NEWS

 

Smoking shortens life by a decade, concludes 50-year study

 

 

Sharon Kingman

London

 

 

Up to two-thirds of those who smoke cigarettes will eventually be killed by their habit, but those who give up by the age of 30 will avoid almost all the risk, according to a study of British doctors which has now been running for 50 years.

The study, Mortality in relation to smoking: 50 years' observations on male British doctors, published in the BMJ (2004;328:1519-28) shows that, on average, cigarette smokers die about 10 years younger than non-smokers. While the life expectancy of non-smokers has been increasing steadily since 1900, that of smokers has been progressively decreasing due to earlier and more intensive use of cigarettes.

Quitting works, however: stopping at age 60, 50, 40 or 30 adds, respectively, about 3, 6, 9 or 10 years to a person's life expectancy.

Sir Richard Doll, lead author of the study and emeritus professor of medicine at the University of Oxford told the Bulletin: "For countries where smoking has yet to take hold, the most important thing to do is to stop it doing so, and have the governments prevent the promotion of tobacco. But in countries where many people smoke but have not been smoking for very long, the message is that the way to save lives in the first half of this century will be by getting people to stop, rather than by stopping people from starting."

"This new report provides critical new information and convincingly shows that the risks for persistent cigarette smoking are actually substantially larger than had previously been suspected," wrote Meir Stampfer of the Department of Epidemiology at Harvard School of Public Health in Boston, US, in an editorial accompanying the paper in the BMJ.

Stampfer describes the study, which was led by Doll, along with Sir Richard Peto of the Clinical Trial Service Unit and Epidemiological Studies Unit at the Radcliffe Infirmary, Oxford, England, and co-authors Jillian Boreham and Isabelle Sutherland, as a "stunning achievement".

Doll, now 91, set out in 1951, with Bradford Hill and other colleagues, to recruit British doctors to the study. They chose doctors because they thought doctors would describe their own smoking habits accurately, and because they would be easy to trace through the UK medical register, so long as they continued to practise. In addition, they thought that as doctors would be likely to have access to good medical care, their causes of death would be relatively accurately documented.

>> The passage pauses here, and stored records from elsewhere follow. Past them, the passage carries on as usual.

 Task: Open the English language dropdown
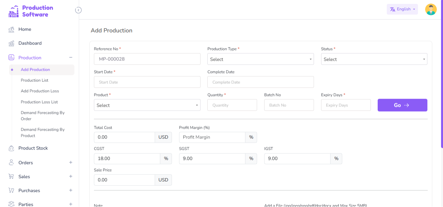pyautogui.click(x=402, y=9)
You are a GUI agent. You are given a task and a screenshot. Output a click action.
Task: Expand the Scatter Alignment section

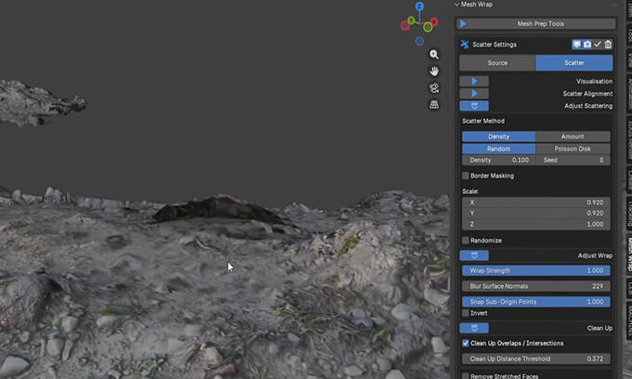pyautogui.click(x=474, y=94)
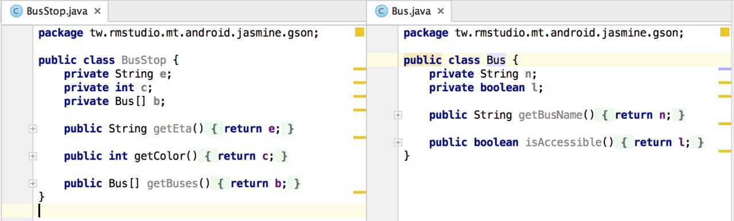
Task: Click the highlighted Bus class name
Action: (x=496, y=60)
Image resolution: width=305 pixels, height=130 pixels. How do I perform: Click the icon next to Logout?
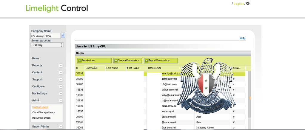pos(248,3)
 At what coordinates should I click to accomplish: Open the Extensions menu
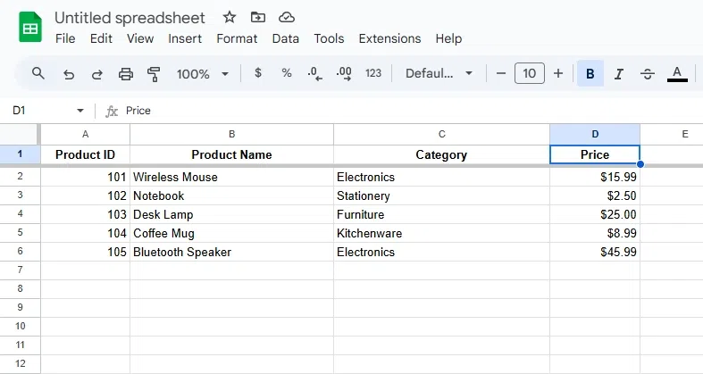point(389,38)
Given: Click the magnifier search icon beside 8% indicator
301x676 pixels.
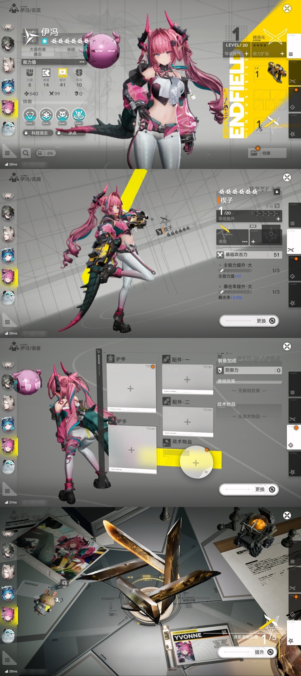Looking at the screenshot, I should pyautogui.click(x=26, y=153).
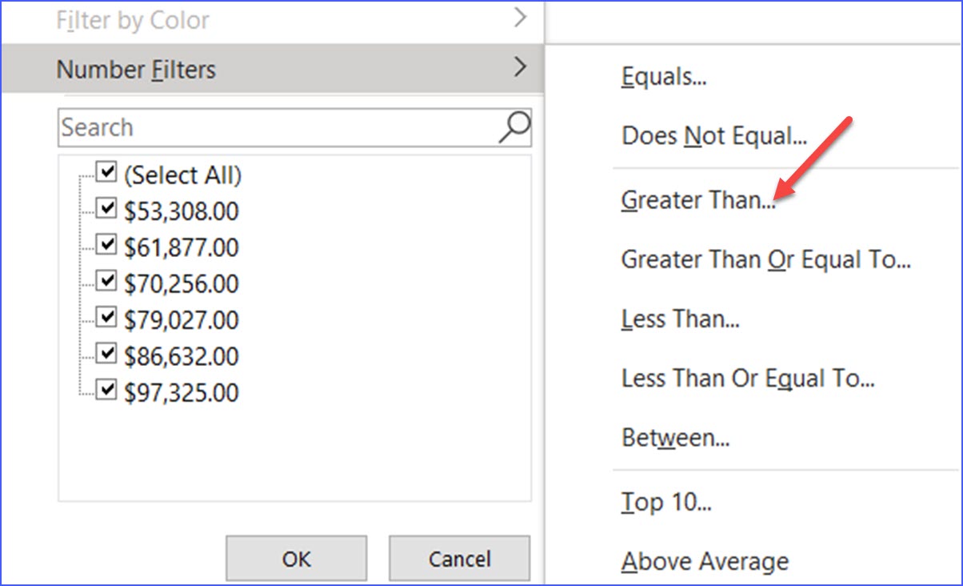The image size is (963, 586).
Task: Uncheck the $70,256.00 value
Action: (x=105, y=280)
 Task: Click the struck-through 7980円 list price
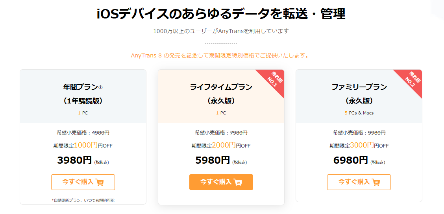[x=239, y=133]
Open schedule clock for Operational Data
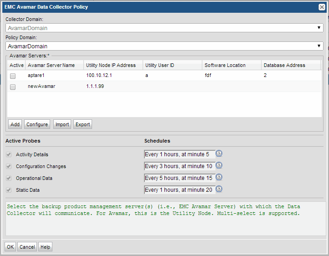Image resolution: width=329 pixels, height=256 pixels. click(219, 178)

Doll said: "We planned it to last five years, which would give us enough data on lung cancer, but after that we began to see one or two other diseases associated with smoking, most notably coronary thrombosis. So we decided to continue and the longer it went on, the more it was clear that there were yet other diseases due to smoking."

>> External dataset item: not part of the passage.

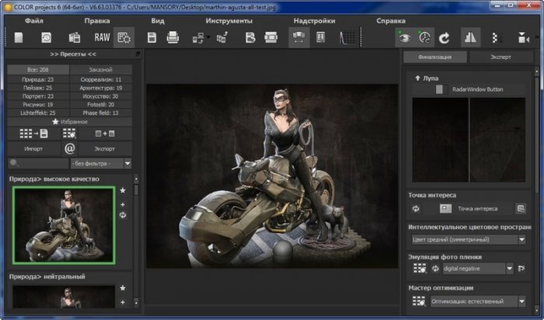544x320 pixels.
Task: Click the Экспорт button
Action: click(x=105, y=148)
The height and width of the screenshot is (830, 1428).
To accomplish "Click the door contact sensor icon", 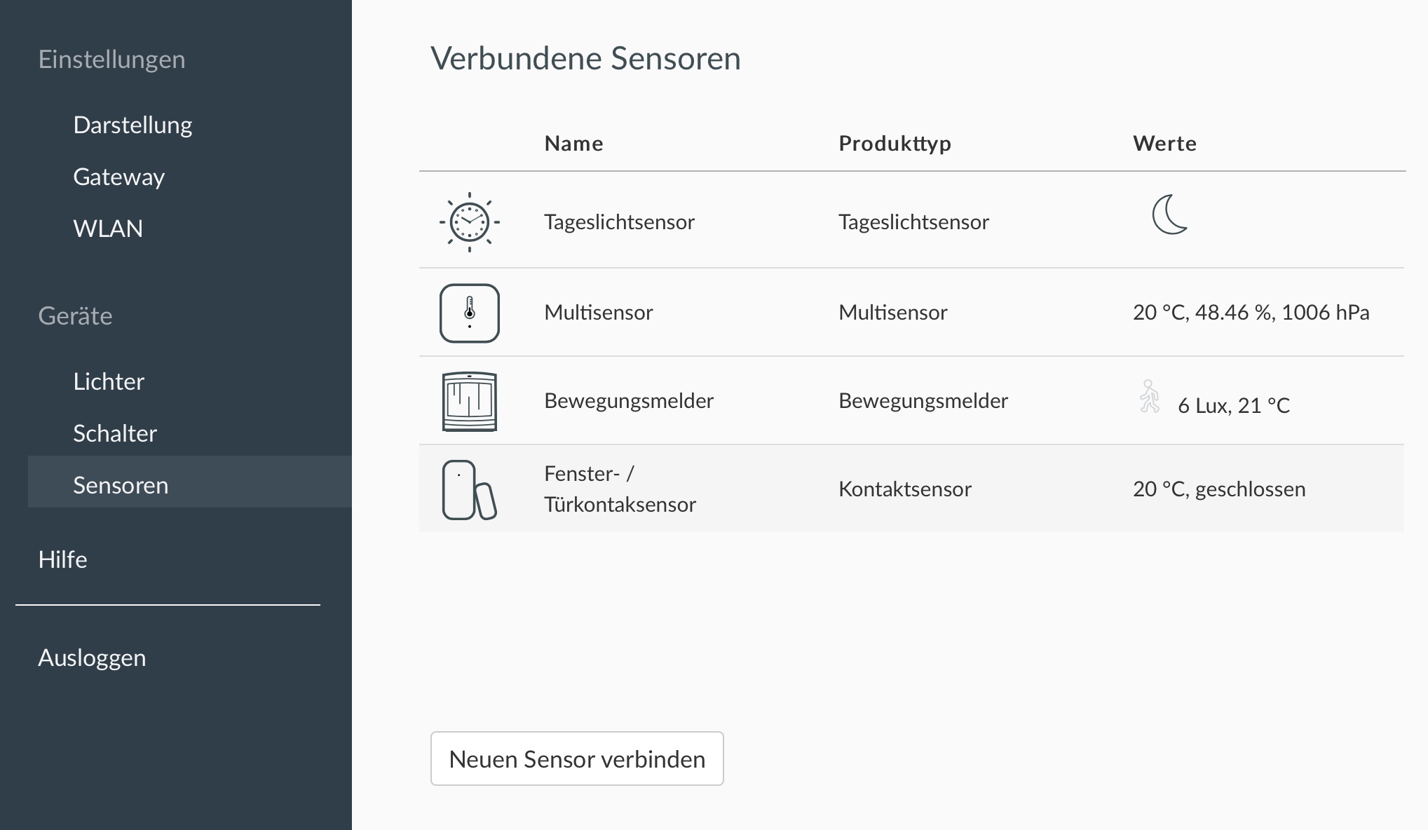I will [469, 489].
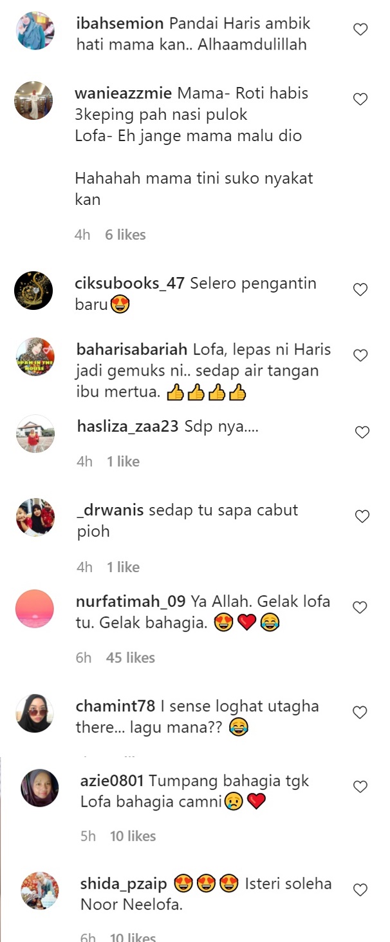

By 1954, the initial findings had pinned down the link between smoking and lung cancer. The papers that followed, after 4, 10, 20 and 40 years of follow-up, showed that smoking was associated with mortality from many different diseases, but that lung cancer accounted for less than half of the excess mortality among smokers.

The 2004 paper adds even more detail about the health risks of smoking. Its findings show that someone aged 70 who had never smoked had, between 1951 and 1961, a 12% chance of living to the age of 90. Between 1991 and 2001, this probability rose to 33% demonstrating improved health care. But for someone who was a cigarette smoker, this figure declined from 10% between 1951 and 1961 to 7% in the decade up to 2001 when the ill-effects of smoking began to take their toll on long-term smokers.

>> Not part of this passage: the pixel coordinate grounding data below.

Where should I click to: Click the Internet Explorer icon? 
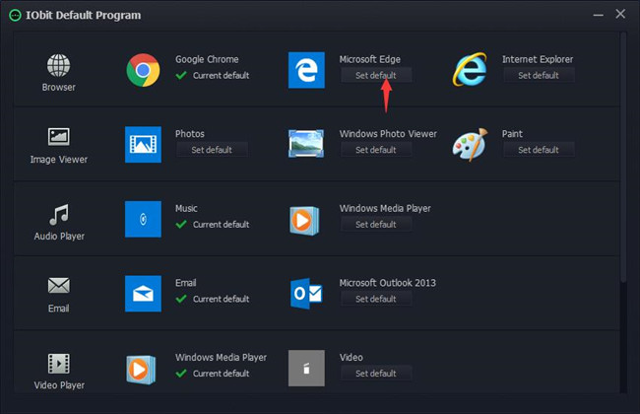click(x=470, y=69)
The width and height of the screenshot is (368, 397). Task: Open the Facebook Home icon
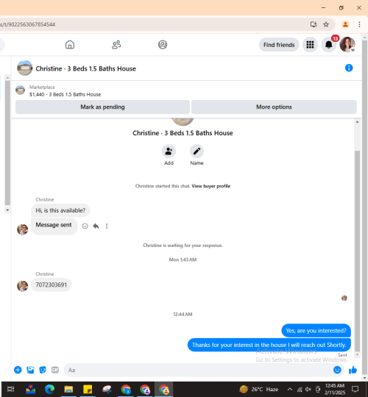click(70, 45)
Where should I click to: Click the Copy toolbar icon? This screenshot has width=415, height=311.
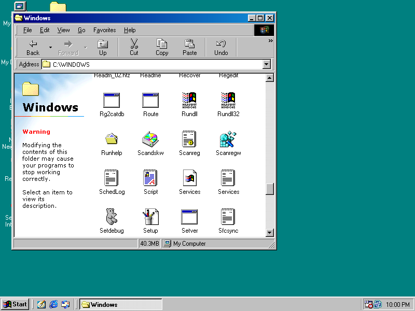pyautogui.click(x=161, y=47)
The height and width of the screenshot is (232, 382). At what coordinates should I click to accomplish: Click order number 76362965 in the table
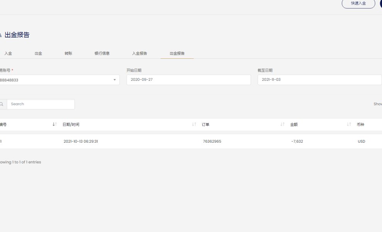tap(212, 142)
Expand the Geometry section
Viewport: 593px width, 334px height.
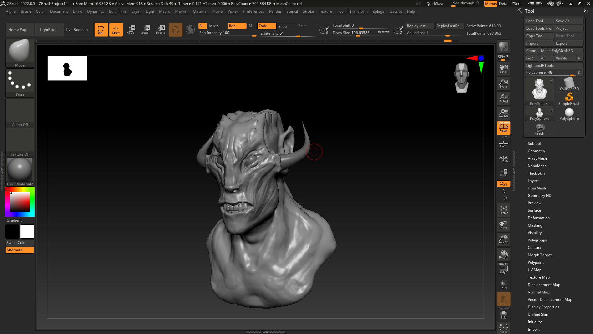point(536,151)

Dr Vera da Costa e Silva, Director of WHO's Tobacco Free Initiative said that the quality of the research and its time frame — it is the longest-ever study of smoking and health — adds much weight to the findings. "This study is an important contribution to the overwhelming body of evidence regarding the harmful effects of tobacco," said da Costa e Silva. "Being able to quantify not only the dramatic difference in average life expectancy between smokers and non-smokers but also the benefits of smoking cessation at every age, has a positive impact on public debate and on the decisions of individuals."

Governments and nongovernmental organizations in several countries have already been using earlier data from the Doll study in health education and anti-smoking campaigns. "We can expect the publication of the 50-year results to reinforce the global move towards implementation of comprehensive tobacco control measures, as laid down by the WHO Framework Convention on Tobacco Control," said da Costa e Silva. (See related news article, WHO tobacco convention set to become law by year's end, on p. 635.)